• [Selected excerpt]:
10/02/17. Of course, one strong view is that you shouldn’t litigate at all in major personal injury claims – ADR is so much more flexible, and allows the parties to control the process. However, some cases do seem to come to court, and I had a recent court experience – my first for a long time because, although I finalise about £50 million of claims a year, I rarely need to seek the court’s help.
Briefly, the claimant had staggered across a suburban road late at night, had paused in the centre of the two lanes he was crossing, apparently to wait for the oncoming car, but had then started off again into the path of the car.
We started with a settlement meeting, at which the defence team didn’t seem to expect to have to make an offer, on either liability or quantum. When they did, the offers seemed to us to be ridiculous - we recovered almost three times the percentage they had offered on liability.
Two days after the settlement meeting they increased their offer, and four months later they increased it again.

• [Source information]:
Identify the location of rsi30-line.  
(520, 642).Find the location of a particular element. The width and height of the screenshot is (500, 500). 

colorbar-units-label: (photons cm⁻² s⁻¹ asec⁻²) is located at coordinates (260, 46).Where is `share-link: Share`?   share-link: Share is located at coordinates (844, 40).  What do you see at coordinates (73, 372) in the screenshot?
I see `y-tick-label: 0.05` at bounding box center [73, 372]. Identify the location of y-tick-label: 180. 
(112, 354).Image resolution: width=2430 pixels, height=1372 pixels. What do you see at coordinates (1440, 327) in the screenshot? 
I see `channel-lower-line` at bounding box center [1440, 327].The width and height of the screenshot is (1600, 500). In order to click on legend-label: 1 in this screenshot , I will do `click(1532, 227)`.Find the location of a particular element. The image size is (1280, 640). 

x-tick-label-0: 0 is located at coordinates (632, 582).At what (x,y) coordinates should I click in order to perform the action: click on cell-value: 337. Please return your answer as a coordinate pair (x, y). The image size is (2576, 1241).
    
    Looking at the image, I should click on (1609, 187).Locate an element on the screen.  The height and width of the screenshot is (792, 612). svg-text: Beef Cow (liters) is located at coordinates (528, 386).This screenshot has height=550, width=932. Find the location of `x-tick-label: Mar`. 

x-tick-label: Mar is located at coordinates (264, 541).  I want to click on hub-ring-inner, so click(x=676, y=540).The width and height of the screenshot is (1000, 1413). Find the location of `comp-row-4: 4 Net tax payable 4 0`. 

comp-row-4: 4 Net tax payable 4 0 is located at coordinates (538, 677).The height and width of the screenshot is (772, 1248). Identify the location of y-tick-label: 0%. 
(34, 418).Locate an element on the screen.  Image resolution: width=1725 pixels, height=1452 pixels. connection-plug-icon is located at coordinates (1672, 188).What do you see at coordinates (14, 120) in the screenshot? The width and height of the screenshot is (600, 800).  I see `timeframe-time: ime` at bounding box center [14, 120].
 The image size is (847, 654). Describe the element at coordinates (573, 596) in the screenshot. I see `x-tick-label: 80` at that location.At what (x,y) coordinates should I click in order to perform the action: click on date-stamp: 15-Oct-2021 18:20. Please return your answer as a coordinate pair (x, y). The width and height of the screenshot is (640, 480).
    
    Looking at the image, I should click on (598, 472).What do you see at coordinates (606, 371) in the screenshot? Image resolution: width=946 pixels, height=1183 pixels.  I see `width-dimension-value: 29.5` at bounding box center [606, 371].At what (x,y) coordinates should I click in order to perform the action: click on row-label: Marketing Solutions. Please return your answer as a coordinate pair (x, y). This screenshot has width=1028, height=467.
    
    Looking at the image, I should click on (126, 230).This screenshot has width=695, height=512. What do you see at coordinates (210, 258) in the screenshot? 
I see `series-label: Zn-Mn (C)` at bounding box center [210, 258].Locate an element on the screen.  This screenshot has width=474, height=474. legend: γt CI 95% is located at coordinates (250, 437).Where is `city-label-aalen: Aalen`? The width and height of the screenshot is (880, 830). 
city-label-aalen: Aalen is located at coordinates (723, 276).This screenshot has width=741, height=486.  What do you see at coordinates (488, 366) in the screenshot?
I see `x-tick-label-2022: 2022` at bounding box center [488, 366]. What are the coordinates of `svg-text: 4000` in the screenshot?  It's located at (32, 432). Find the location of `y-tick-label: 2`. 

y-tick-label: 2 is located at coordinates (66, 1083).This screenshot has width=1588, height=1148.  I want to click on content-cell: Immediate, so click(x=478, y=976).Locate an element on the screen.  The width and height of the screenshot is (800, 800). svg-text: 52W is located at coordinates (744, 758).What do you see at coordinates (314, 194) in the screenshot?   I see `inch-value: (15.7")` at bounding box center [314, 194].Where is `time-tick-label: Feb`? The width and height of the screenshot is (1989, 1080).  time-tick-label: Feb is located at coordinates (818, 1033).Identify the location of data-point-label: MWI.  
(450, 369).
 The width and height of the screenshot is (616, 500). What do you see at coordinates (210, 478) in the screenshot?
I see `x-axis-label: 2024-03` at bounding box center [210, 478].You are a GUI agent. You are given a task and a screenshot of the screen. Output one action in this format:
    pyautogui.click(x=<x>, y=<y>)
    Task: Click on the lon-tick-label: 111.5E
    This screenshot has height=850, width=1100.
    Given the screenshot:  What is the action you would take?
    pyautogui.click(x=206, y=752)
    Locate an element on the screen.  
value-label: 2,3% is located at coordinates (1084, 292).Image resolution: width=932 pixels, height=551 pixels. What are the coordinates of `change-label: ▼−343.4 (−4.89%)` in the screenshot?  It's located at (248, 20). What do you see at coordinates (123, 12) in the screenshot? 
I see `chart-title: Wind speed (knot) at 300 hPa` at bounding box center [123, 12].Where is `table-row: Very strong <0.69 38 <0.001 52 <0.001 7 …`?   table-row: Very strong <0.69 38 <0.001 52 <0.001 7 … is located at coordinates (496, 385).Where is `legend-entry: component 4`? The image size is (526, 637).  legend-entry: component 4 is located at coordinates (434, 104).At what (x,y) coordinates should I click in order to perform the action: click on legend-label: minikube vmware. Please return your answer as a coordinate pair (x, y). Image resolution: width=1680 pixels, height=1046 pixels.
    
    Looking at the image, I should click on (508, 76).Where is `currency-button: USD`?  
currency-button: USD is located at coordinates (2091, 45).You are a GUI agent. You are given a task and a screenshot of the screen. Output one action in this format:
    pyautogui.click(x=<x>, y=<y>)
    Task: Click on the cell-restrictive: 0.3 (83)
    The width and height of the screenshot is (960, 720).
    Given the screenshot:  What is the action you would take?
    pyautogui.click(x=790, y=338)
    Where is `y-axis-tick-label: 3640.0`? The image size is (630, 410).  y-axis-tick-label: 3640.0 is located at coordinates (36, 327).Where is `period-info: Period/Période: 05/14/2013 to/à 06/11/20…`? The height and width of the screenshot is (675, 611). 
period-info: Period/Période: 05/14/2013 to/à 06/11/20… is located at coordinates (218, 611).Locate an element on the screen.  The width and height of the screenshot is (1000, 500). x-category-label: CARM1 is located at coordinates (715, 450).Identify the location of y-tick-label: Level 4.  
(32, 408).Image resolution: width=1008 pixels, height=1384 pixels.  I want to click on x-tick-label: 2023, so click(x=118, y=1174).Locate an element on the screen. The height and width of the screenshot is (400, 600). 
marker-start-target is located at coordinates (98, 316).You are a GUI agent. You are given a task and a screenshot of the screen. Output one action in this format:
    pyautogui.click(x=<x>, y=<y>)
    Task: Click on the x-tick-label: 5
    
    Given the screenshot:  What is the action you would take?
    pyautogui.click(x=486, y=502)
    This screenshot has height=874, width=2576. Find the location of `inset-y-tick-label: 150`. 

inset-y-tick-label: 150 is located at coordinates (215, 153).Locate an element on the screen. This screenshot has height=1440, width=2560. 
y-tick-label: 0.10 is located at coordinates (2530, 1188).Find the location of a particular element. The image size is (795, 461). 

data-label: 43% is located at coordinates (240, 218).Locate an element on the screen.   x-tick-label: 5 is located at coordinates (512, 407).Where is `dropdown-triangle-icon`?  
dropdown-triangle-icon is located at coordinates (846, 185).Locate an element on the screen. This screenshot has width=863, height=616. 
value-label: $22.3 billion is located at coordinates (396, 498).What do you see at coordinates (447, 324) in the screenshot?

• [Exercise 1]:
In the personal injury claim excerpt, how much in claims does the writer finalize each year?
• [Exercise 2]:
List each thing the claimant did while crossing the road, as described in the personal injury claim excerpt.
• [Exercise 3]:
Carry on the personal injury claim excerpt from the point where it stops.
The rows have nothing to do with what comes next.

• [Output 1]:
About £50 million of claims a year.

• [Output 2]:
- Staggered across a suburban road late at night
- Paused in the center of the two lanes he was crossing
- Started off again into the path of the car

• [Output 3]:
This was a case very similar to Eagle v Chambers, where the Court of Appeal had changed a finding in favour of a drunk pedestrian from 40% to 60%, saying that a “car can do so much more damage to a person than a person can usually do to a car”.
We went to trial, and offered to discuss compromise at the door of the court, but to no avail.
We had an independent witness who was really excellent, and who had a grandstand view of the entire event. The defence was that the driver couldn’t have seen the pedestrian because he was not conspicuous, even though their own expert described the road, as seen by the witness, as well lit. Their expert had to concede that he had failed to mention in his report one significant source of lighting, which would have helped the defendant to see the claimant, even though it was relevant – not impressive. He also had to concede that, if the independent witness’s account was accurate, the claimant must have been in the road for at least six seconds. As the defendant never saw him until her car hit him, she really was very negligent.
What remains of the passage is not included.